第83話 イルミネーション


「さすが、クリスマス。どこもかしこも、イルミネーションで溢れてますね!」


 ショッピングモールで待ち合わせをした後、新聞部の二人は、その中にある飲食店で夕食をとっていた。


 窓際の席から見るイルミネーションは、もうすでに美しかった。


 夜7時を迎えると、この町は盛大に輝きだす。


 だからか、ショッピングモールの中は、いつも以上に賑わっていた。夕方まで、点検のために止まっていた観覧車も動き出し、例年と同じように、特設会場ではクリスマスイベントの催しも開催され、モールの中は、カップルだけでなく、家族連れも多い。


「結構、子供もいますね」


 食事をとりながら、あたりを見回し、四月一日わたぬきが呟いた。


 基本、クリスマスは家に引きこもっていたからか、四月一日からすれば、こんなに子供連れがいるとは思わなかったらしい。すると、不思議がる四月一日に、長谷川が明るく答える。


「観覧車目当ての家族もいるみたいですよ。チケットが当たった人しか乗れませんし、それでなくても、このショッピングモールは高台にありますから、イルミネーション見るにはうってつけの場所ですしね」


「へー、だから、こんなに人が多いんですね」


「はい! それに、夜8時には花火も上がるので、子供たちにせがまれて、来ている家族もいるんじゃないでしょうか?」


「花火?」


「はい。8時から8時半まで、だから、その頃、観覧車に乗る人が一番多いと思うので、早めに順番待ちした方がいいかもしれませんね。あ、四月一日君、今日の門限は何時ですか?」


「9時です」


「じゃぁ、8時に観覧車にのれば、9時には間に合いますね!」


 意気揚々とした長谷川を見つめながら、四月一日は食事を続けた。


 すると、ふと先日、見かけた家族連れが目に入った。

 コンビニ強盗に出くわした時に見かけた、妊娠中の母親と5歳くらいの女の子。そして、その傍には父親もいて、手をつないで歩く姿は、とても幸せそうだった。

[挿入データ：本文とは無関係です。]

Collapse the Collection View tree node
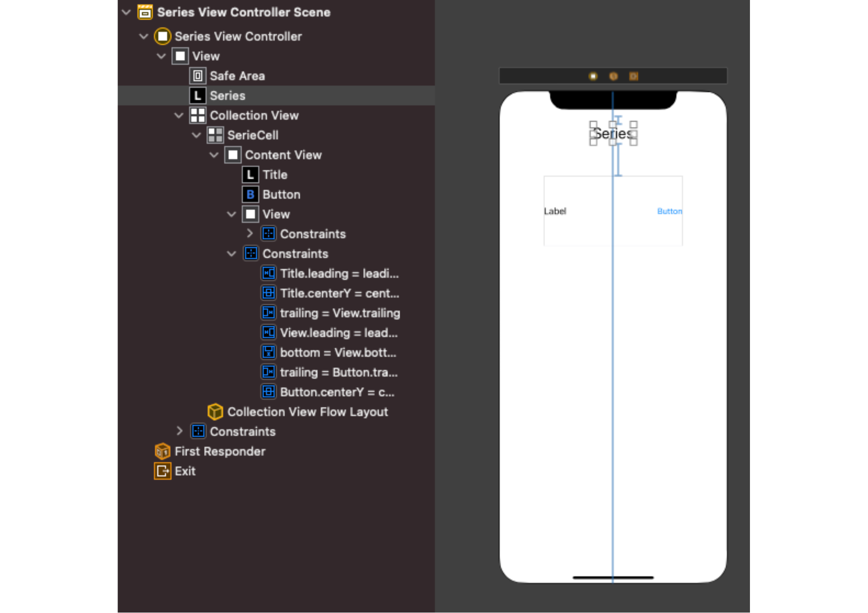 [x=179, y=115]
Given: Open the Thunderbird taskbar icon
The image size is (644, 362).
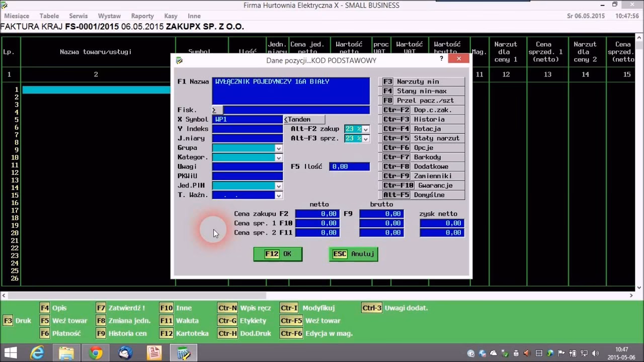Looking at the screenshot, I should point(125,353).
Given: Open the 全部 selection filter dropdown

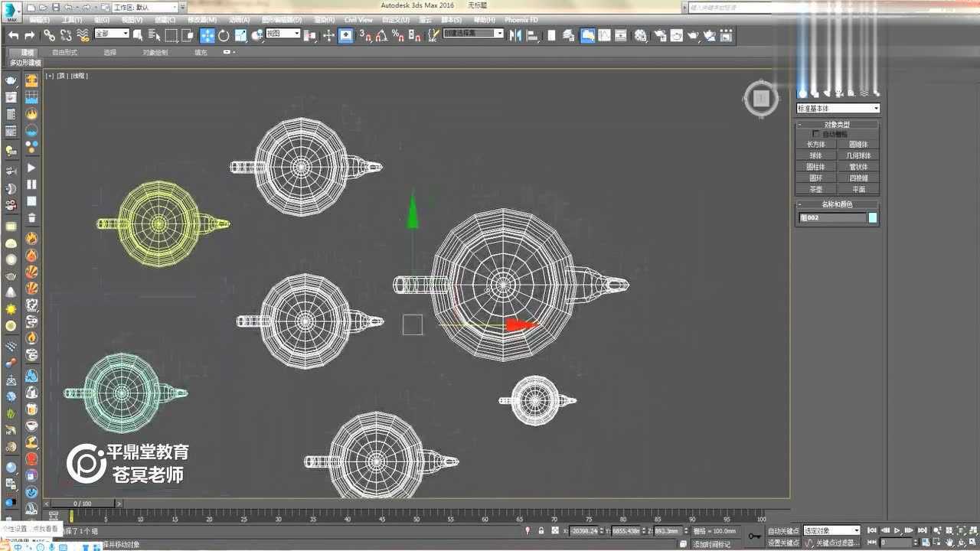Looking at the screenshot, I should point(112,34).
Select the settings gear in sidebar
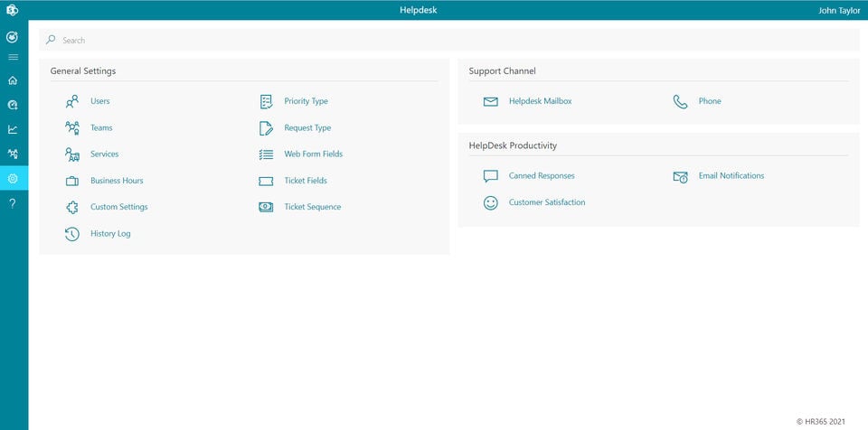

(そういえば、矢神先輩たち、なんで今日、観覧車に乗れなくなったんだろう)


 そして、その女の子を見て、不意に皇成のことを思い出した。


 付き合ってすぐに、クリスマス限定のチケットが当たるなんて、きっと最高に運が良かったはず。それなのに、それを無駄にするなんて……


(観覧車よりも、大事な何かがあったのかな?)


 だが、それが何かはわからないまま、四月一日は、再び外を見つめた。


 輝く夜の世界は、とても幻想的で、まさに聖夜と呼ぶにふさわしい最高の夜だった。